Indigenous people are recognised as the original inhabitants of the Australian land mass and associated islands. For 50,000 years they were autonomous and the concept of land was that no one individual owned it. It was a natural resource that would be able to sustain everyone across the land.

However, British settlement in 1788 replaced this concept with the doctrine of terra nullius or land belonging to no one. Indigenous people were disposed of their lands, abused to the settlers’ advantage and children were forcibly removed from their mothers in what is now know as the ‘Stolen Generation’. Ever since, successive governments have employed various approaches to address the many issues facing Indigenous Australians in contemporary Australia.

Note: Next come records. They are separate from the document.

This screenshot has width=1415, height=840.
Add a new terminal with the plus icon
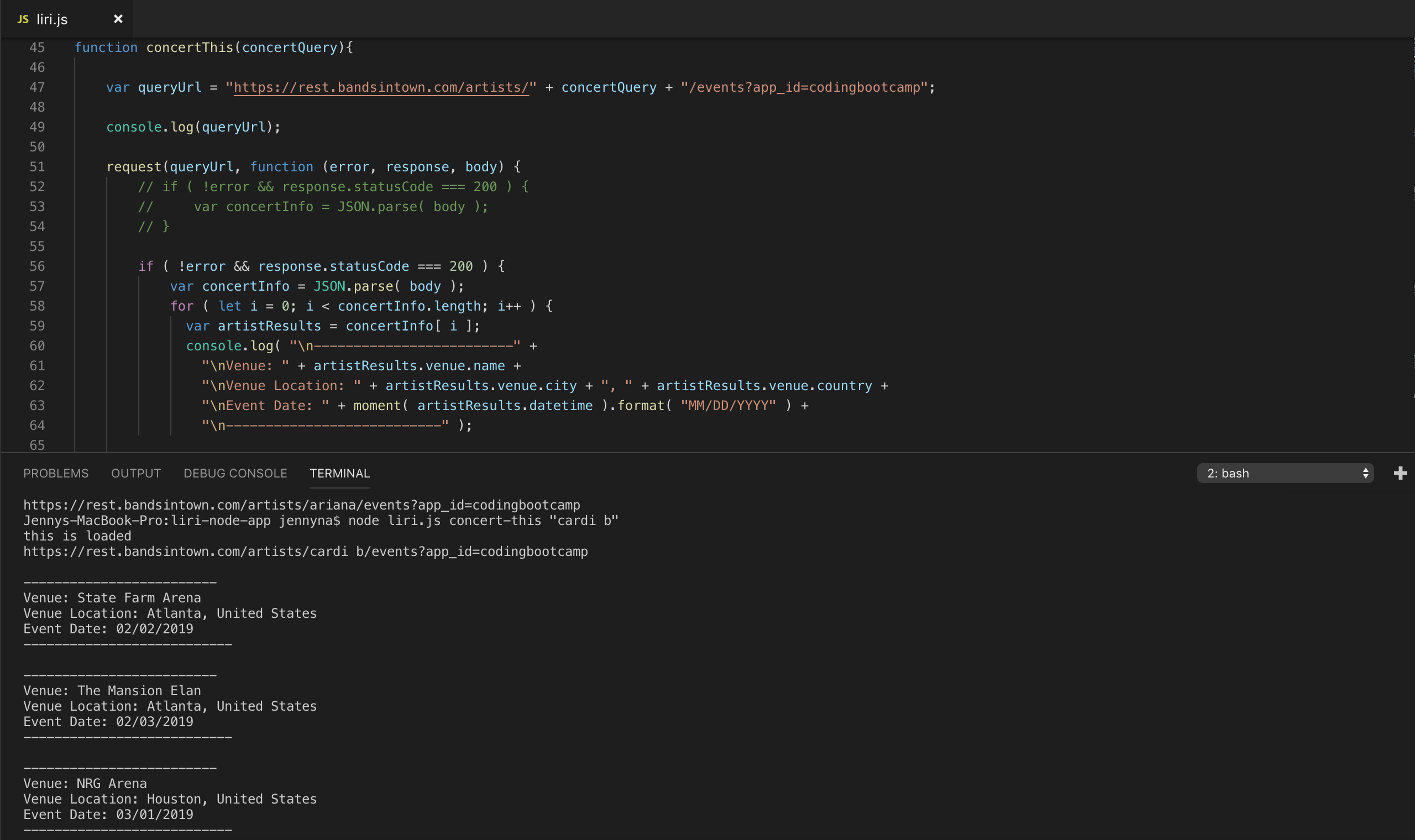(x=1400, y=473)
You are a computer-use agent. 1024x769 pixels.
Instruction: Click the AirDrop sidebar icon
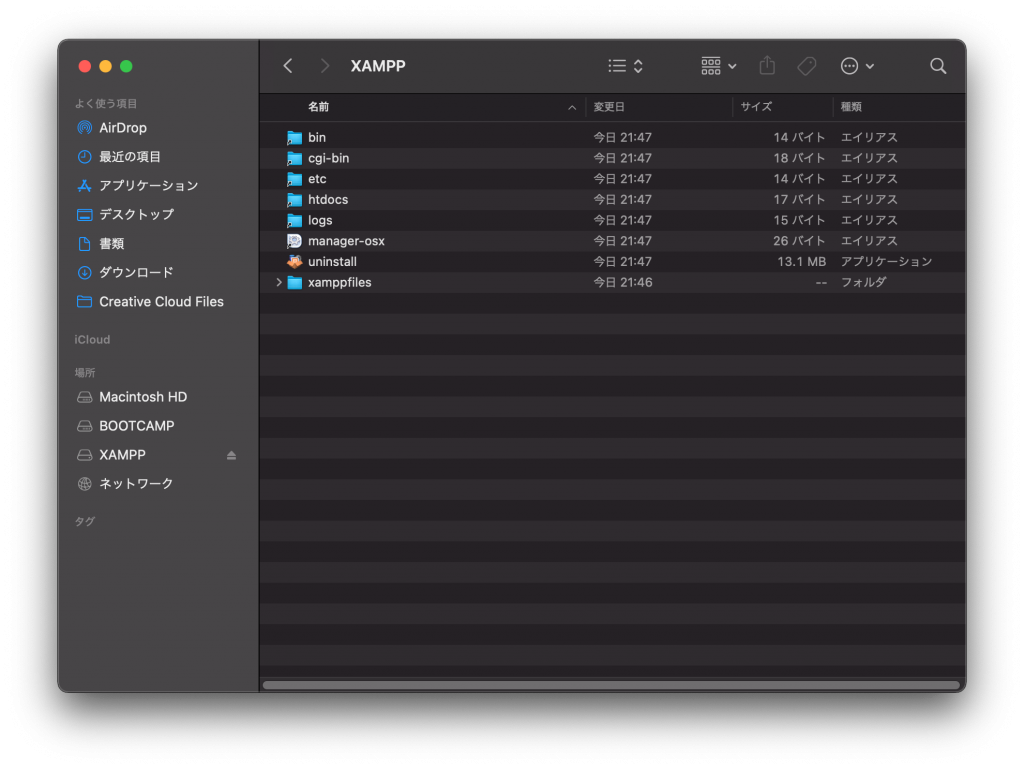[85, 128]
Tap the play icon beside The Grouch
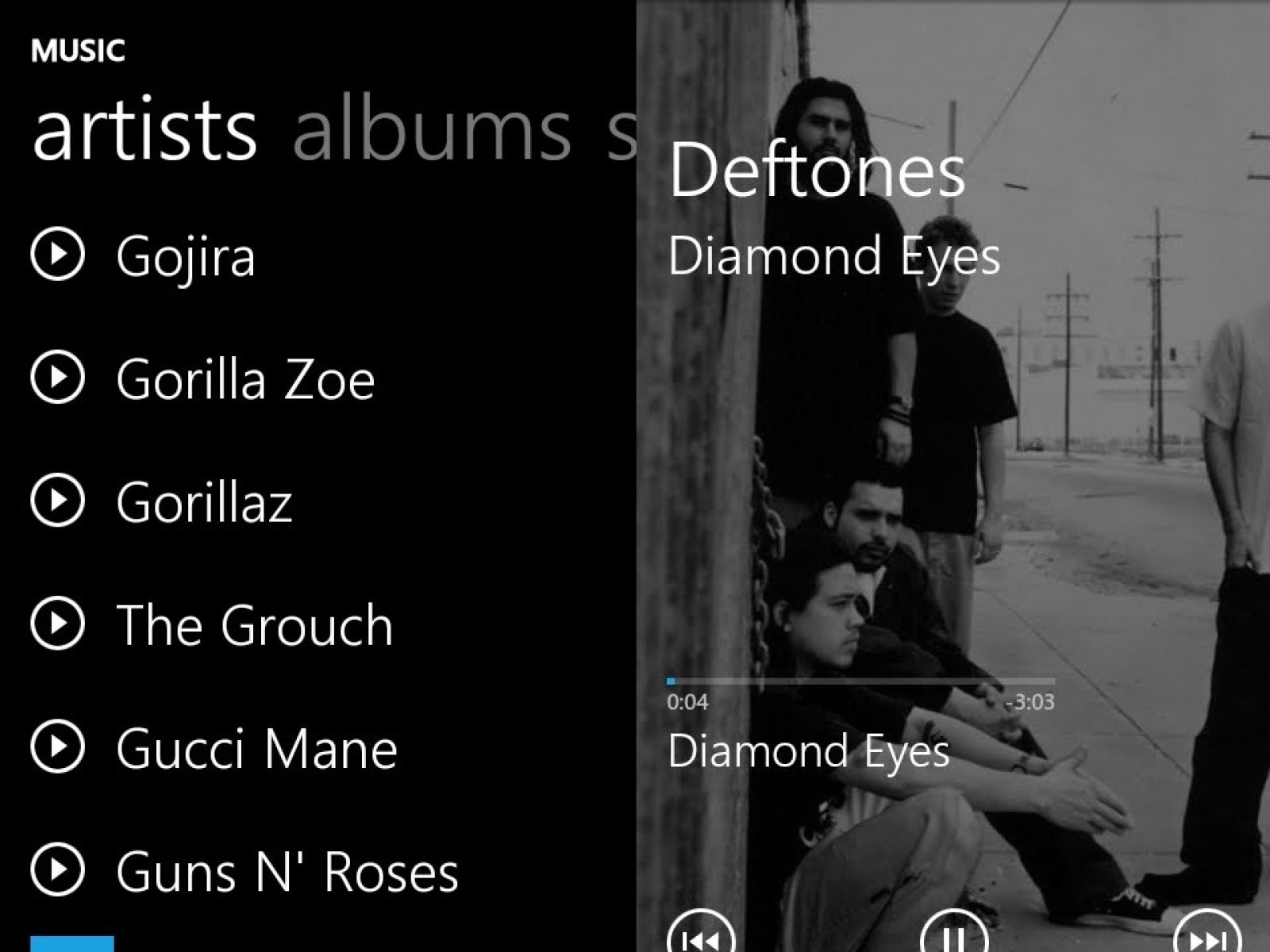 click(57, 624)
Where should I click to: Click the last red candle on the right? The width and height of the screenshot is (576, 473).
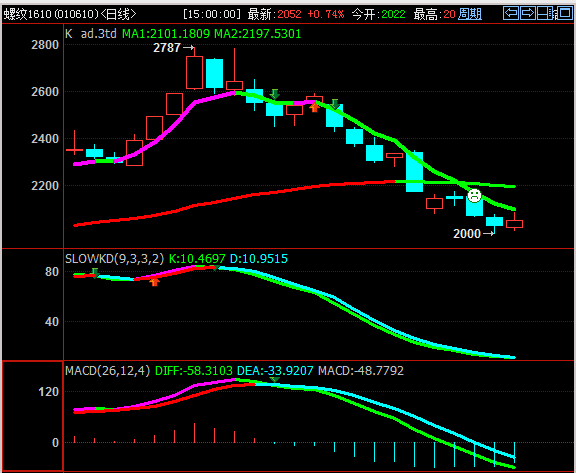click(514, 224)
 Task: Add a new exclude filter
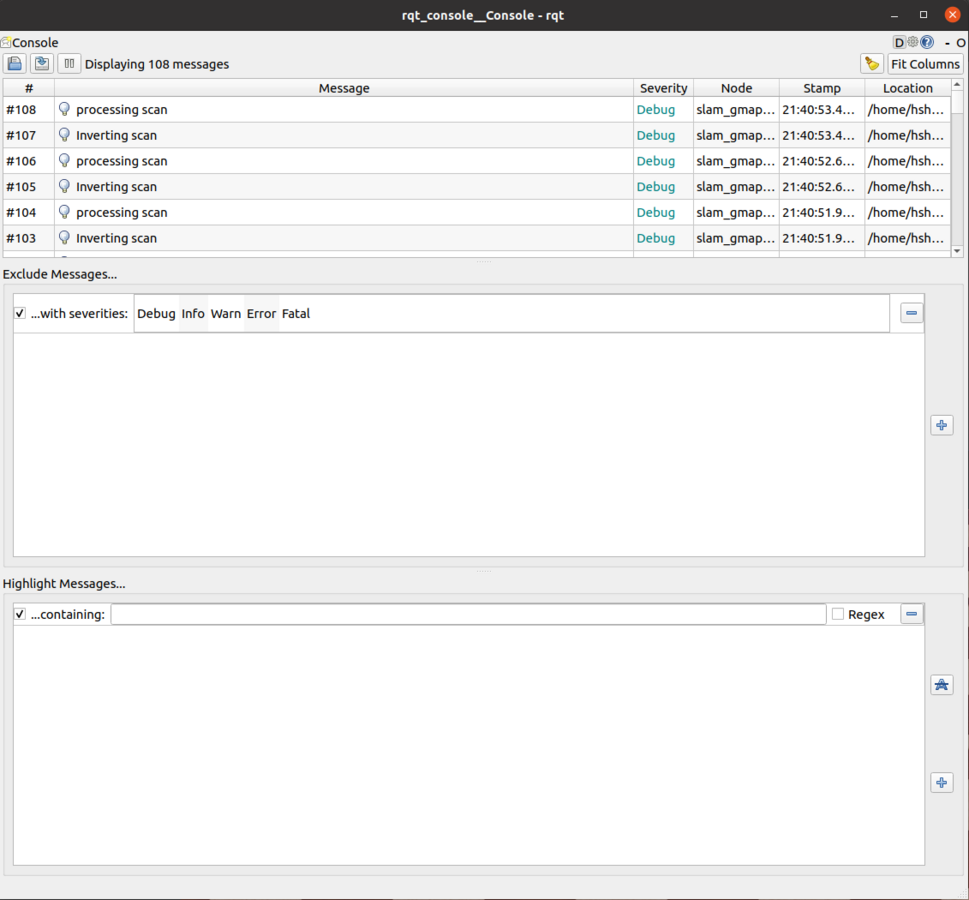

The policy of self determination was implemented by the newly-elected Whitlam Labor government in 1972. It was a radical change in government policy and it enabled Aboriginal people to continue living their lifestyles in an autonomous manner. The passing of the Northern Territory Act 1976 by the Fraser government enabled some Aboriginal Australians to live on their traditional lands. It finally gave Aborigines something tangible and a way to assert their cultural uniqueness in a non-Indigenous Australia. The policy of self determination signalled that the government finally acknowledged the cultural contributions that Indigenous Australians provide to a non-Indigenous Australia, and dispelled the notion that Aboriginal equality could only be achieved by the loss of Aboriginal identity. The self determination policy of the Whitlam government finally drew a dichotomous line between the policies of an old Australian establishment and a new and independent Australia. Although Aborigines still suffer widespread discrimination, various Acts of Parliament such as the Racial Discrimination Act and the Anti Discrimination Act did improve slightly the well-being of Aboriginal Australians.

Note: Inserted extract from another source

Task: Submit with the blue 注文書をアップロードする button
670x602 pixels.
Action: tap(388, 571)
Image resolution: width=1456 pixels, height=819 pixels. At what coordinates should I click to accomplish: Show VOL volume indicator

A watershed moment came in the landmark decision of Mabo v Queensland (No 2) case in 1992 when it was found that there was an existence of native title in the common law and that Australia was not ”terra nullius”. This decision changed the firmament of the Indigenous peoples and propelled the rights of Indigenous Australians into mainstream Australian discussion. The subsequent Native Title Act 1993 was enacted. The 1996 Wik decision found that pastoral leases and native title could co-exist there are conflicting schools of thought on what this means.

In February of 2008 Prime Minister Kevin Rudd made a national apology to the Stolen Generations. In doing so, the Commonwealth of Australia readily acknowledged that its past policies and actions were detrimental to the lives of Indigenous Australians and in the words of that momentous day “parliament resolves that the injustices of the past must never, never happen again.”

There is a current debate as to whether we should recognise Indigenous Australians in the Constitution. Rosalie Kunoth-Monks is of the view that we should not recognise Indigenous Australians because it will subjugate Indigenous Australians into a foreign constitution. The argument is that sovereignty will be ceded. The opposing view is that we ought to recognise Indigenous Australians in the Constitution so as to provide acknowledgement on behalf of the Commonwealth and to restore dignity.

Indigenous Australians are part of a multicultural Australia as much as anyone else and as such, I am of the view that they should be recognised as the original inhabitants of this land. Of course I must not discount the opposing view and maintain that any alteration to the Constitution be taken with full consideration and consultation of all relevant parties. As Australians we do not seek to alienate or discriminate on the basis of colour or cultural heritage but we all seek to overcome the missteps of the past.